Mindanao State University lecturer Prof Octavio Dinampo said another leader would take the place of Apo Kahumbo (pic), 44, who was shot dead by Philippines police at Bongao in Tawi-Tawi province on Friday.
“It would usually be the person just below him in the local ASG hierarchy,” Dinampo said, adding that the militants were also likely be already planning a form of revenge against the police for Kahumbo’s death.
“They will try to stage an operation such as a kidnapping, and killing a policeman will be secondary to it,” said Dinampo who was once kidnapped by the gunmen and has since been researching their inner networks and operations.
He said the militant group would care for the wives and children of key ASG operatives and leaders like Kahumbo.

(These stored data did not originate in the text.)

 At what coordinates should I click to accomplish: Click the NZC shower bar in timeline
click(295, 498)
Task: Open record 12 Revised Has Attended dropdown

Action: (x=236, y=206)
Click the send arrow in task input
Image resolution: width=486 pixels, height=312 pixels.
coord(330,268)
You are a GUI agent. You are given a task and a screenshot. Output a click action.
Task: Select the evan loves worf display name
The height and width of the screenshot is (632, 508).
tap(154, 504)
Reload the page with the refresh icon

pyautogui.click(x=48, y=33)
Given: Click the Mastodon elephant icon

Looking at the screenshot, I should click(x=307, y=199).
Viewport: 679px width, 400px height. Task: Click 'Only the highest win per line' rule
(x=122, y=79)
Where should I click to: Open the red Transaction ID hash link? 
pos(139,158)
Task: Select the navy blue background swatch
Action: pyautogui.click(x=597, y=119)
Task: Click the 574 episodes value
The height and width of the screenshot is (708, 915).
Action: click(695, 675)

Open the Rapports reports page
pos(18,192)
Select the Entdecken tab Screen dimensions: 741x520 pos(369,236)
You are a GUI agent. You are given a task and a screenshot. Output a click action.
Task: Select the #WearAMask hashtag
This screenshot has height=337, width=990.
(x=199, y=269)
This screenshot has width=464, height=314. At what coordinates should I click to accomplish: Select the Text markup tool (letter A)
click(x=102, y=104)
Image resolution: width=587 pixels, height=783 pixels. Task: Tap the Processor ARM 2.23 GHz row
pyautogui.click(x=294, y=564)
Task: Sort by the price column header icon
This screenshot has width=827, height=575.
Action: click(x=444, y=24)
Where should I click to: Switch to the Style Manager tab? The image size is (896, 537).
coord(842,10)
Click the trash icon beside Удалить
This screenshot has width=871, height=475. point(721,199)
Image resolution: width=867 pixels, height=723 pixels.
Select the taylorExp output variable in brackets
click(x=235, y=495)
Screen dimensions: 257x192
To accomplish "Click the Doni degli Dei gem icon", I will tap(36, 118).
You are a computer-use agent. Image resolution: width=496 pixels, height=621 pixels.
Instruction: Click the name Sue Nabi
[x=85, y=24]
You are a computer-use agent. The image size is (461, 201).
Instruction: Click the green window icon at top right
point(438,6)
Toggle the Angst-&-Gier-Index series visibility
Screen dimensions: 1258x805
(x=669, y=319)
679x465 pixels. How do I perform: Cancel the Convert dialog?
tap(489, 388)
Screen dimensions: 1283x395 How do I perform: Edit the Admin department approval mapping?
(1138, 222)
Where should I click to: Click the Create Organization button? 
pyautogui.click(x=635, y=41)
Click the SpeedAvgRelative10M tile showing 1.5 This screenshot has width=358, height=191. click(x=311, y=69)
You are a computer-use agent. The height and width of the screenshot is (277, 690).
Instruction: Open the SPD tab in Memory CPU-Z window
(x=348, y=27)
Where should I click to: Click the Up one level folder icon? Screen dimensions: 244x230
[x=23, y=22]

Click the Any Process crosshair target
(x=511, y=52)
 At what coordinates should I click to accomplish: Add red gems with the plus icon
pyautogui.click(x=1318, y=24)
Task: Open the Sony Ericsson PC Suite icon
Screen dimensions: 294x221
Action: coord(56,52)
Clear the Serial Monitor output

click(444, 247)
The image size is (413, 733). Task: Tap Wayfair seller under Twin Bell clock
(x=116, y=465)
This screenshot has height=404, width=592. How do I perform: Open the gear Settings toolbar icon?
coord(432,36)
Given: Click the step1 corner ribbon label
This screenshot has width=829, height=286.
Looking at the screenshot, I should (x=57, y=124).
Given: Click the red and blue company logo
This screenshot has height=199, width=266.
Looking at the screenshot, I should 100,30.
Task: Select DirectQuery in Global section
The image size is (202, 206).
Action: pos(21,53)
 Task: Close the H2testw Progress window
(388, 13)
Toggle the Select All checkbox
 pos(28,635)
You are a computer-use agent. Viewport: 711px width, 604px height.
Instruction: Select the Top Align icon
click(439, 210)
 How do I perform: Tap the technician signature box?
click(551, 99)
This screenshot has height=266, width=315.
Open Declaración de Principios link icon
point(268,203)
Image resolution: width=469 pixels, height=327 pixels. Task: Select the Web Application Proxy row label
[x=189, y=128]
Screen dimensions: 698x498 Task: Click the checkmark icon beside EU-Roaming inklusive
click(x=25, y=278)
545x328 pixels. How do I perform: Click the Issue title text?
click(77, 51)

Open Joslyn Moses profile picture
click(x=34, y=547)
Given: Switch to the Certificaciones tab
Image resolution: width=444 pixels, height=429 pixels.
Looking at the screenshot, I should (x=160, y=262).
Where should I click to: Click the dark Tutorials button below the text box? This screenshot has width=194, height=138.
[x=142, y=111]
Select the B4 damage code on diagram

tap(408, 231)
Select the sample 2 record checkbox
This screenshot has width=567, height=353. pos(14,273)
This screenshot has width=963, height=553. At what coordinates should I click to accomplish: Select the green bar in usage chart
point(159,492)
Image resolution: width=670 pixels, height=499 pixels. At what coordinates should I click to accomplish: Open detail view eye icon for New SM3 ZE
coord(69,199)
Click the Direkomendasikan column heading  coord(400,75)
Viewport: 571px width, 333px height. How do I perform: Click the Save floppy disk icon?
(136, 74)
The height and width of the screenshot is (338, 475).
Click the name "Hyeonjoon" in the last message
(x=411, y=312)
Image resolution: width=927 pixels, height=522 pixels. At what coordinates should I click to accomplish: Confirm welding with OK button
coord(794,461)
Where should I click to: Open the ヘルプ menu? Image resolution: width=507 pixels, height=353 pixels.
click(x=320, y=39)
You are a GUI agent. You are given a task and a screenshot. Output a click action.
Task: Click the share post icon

“When they are recruited, they are already presumed dead. So they will tell their wives under a practice called tahakkim that if they die, they should become the wife of such and such a person. That person would then marry the widow and adopt the children as his own.
“This way, the ASG is more like a family than just a mere militant group,” Dinampo added.
It was reported that Kahumbo was shot dead 72 hours after his arrest in what is suspected to be a “black operation” to silence him.
He was killed when he purportedly tried to escape while being escorted under heavy guard from a court appearance in Bongao.
Tawi-Tawi police chief Col Joey Salido said a probe was underway on the shooting of Kahumbo, who was arrested for illegally possessing a .45 Colt loaded with six bullets and an MK2 grenade at a mobile checkpoint at Sanga Sanga village in Tawi-Tawi province on Tuesday.